ONCE

Domingo, 21.05, Washington, D.C.

A Mike Rodgers le encantaba Jartum, la película de aventuras coloniales en Sudán, protagonizada por Charlton Heston y Laurence Olivier.

No era tan dulce y cariñosa como Elizabeth o Linda o Kate o Ruthie, pero luego no tenía que salir en mitad de la noche para llevarla a casa. La película estaba allí, en su librería de discos láser, junto con sus favoritas —El Cid, Lawrence de Arabia, El hombre que pudo reinar y prácticamente todo lo que John Wayne había hecho—. Además no tenía que ser sociable; la película no le exigía que hiciera nada, salvo pulsar play, sentarse y disfrutar.

Durante todo el día había estado ansioso por ver Jartum, por eso habría debido sospechar que algo se interpondría entre él y la película.

Inauguró el domingo corriendo sus ocho kilómetros diarios. Luego había preparado café —negro y sin azúcar—, se había sentado en la mesa del comedor con el portátil y repasado la agenda de Paul Hood —ahora suya— para la próxima semana. Le aguardaban reuniones con los jefes de otros grupos de inteligencia de Estados Unidos en las que se debatiría un modo más eficaz de compartir información, la lectura del borrador del presupuesto y un almuerzo con el jefe de la Gendarmerie Nationale francesa, Benjamin. Sólo de pensarlo se le secaba la boca. Pero también le aguardaban auténticos desafíos. Se había sentado con Bob Herbert y Matt Stoll, sus genios de los ordenadores, para poner en marcha programas de cobertura para el nuevo satélite IE, interruptor electrónico. Estaban probando el satélite IE sobre Japón y podía interrumpir impulsos electrónicos de objetos tan pequeños como un ordenador de sobremesa. También podía recibir datos del personal que se hallaba en Oriente Medio, Sudamérica y otros lugares. Y luego estaban los informes de los agentes estadounidenses infiltrados en el ejército ruso. Estaba impaciente por conocer las noticias acerca de la investigación de la Petroleum, Oil and Lubricants Distribution, y sentía curiosidad por ver cómo el nuevo presidente de Rusia planeaba compensar los recortes de personal en las tropas y en los agentes secretos de la retaguardia.

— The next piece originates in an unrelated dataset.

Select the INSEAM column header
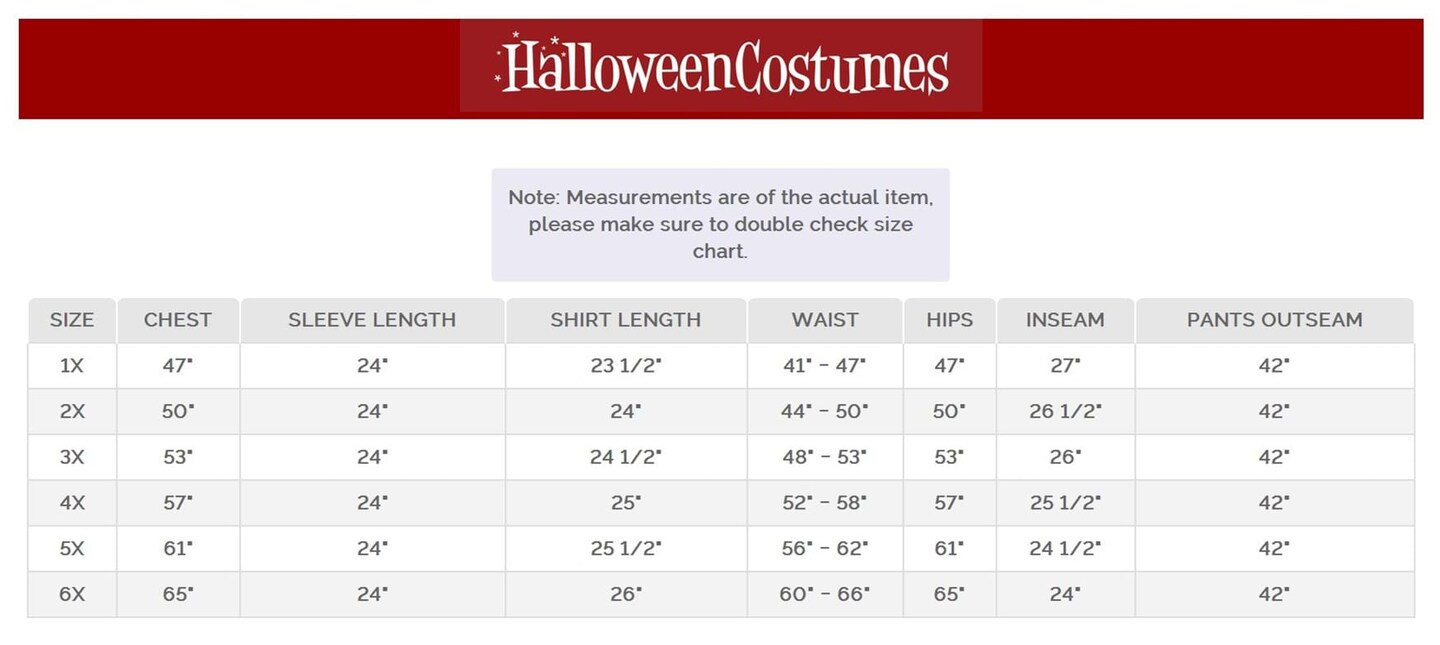(x=1065, y=320)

Y, sobre todo, anhelaba las primeras sentadas conceptuales con los ingenieros de Op-Center para el Op-Center regional que había propuesto. Después de Corea, se le había ocurrido que podían establecer más instalaciones móviles que pudieran proyectarlos a cualquier parte del mundo. Si conseguían uno o más Op-Centers regionales, se convertirían en una unidad de inteligencia aún más eficiente.

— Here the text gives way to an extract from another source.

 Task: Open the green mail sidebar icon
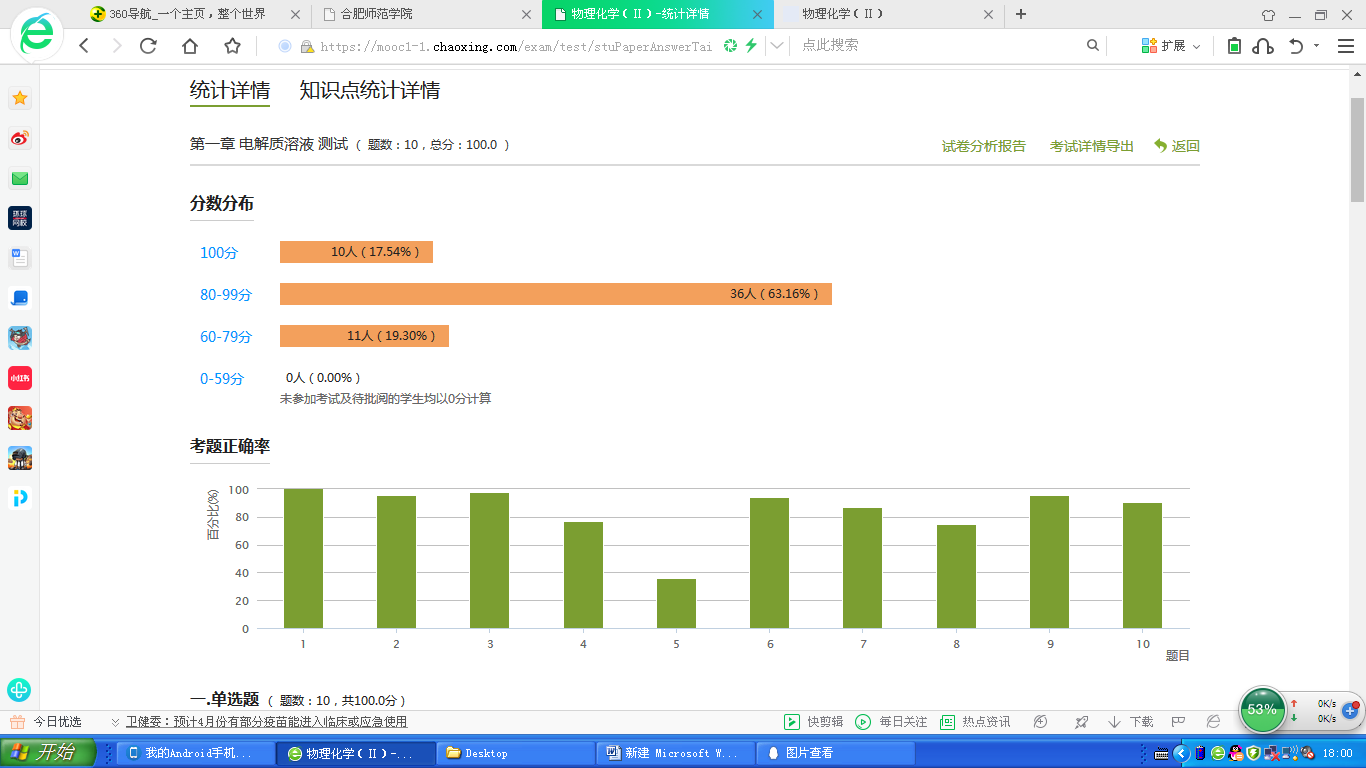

Después del almuerzo, Rodgers había ido al campo de tiro de Andrews. Había días en los que podía bailar alrededor del blanco con un engrasador a presión M3 del calibre 45 y fallar todas las veces. Había otros en que podía limpiarse los dientes con un Colt Woodsman del calibre 22. Hoy había sido uno de esos días buenos. Después de dos horas de tiro que dejó al personal de las Fuerzas Aéreas atónitos, Rodgers visitó a su madre en la residencia de ancianos Van Gelder. Seguía tan lúcida como de costumbre después de que dos años atrás sufriera un ataque. Pero él le leía, como siempre había hecho, sus poemas favoritos de Walt Whitman, luego se sentaba y le cogía la mano. Más tarde quedó con un viejo compañero de Vietnam para comer. Andrew Porter era propietario de una cadena de clubs de humoristas que se extendía de un lado a otro de la costa Este y hacía reír a Rodgers como nadie.

Mientras tomaban café y se preparaban para pagar, sonó el mensáfono de Rodgers. Era la asistente del director nacional de Seguridad, Tobey Grumet. Usó el teléfono celular para llamarla.

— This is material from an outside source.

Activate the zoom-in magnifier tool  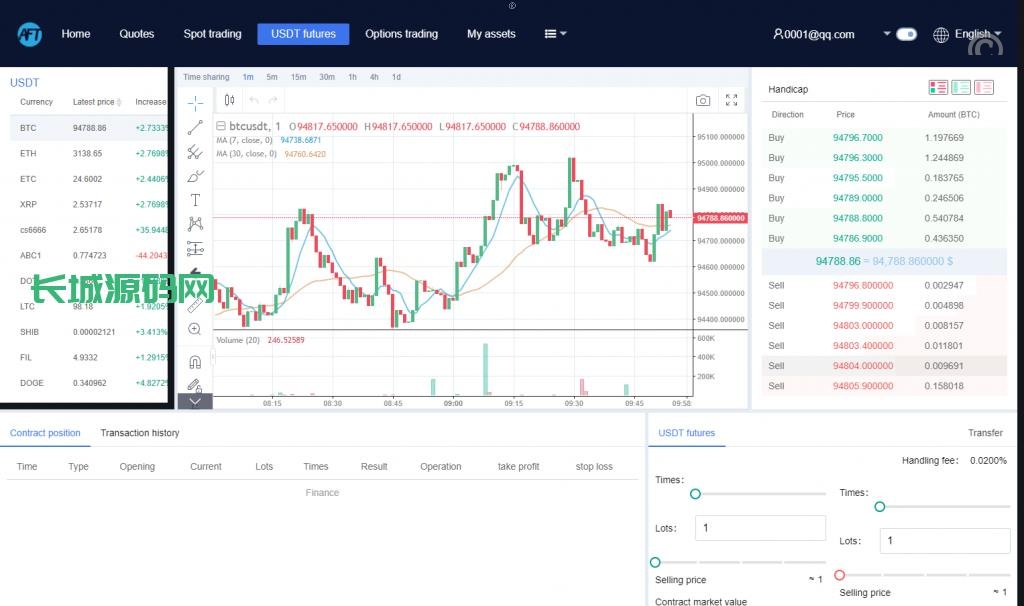pos(195,329)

Tobey le informó acerca de la bomba que había estallado en Nueva York y le invitó a una reunión de emergencia en el Despacho Oval convocada por el presidente. Rodgers se disculpó ante Porter y salió de inmediato.

En la autopista, Rodgers pensó en el general Charles Chino Gordon, encarnado en la película Jartum por Charlton Heston. Los esfuerzos de Gordon por proteger la indefendible Jartum de las hordas fanáticas de el Mandi —el Esperado— se contaban entre las más audaces e insensatas aventuras militares de la historia. Gordon pagó su heroísmo con la vida, después de que una lanza le atravesara el pecho, y su cabeza fue expuesta en una estaca. Pero Rodgers sabía que así era como Gordon había querido morir. El inglés había dado su vida por la oportunidad de decir a un tirano: «No, no tendrá esta plaza sin luchar.»

Rodgers sentía lo mismo. Nadie iba a hacer nada parecido a su país, no sin combatir.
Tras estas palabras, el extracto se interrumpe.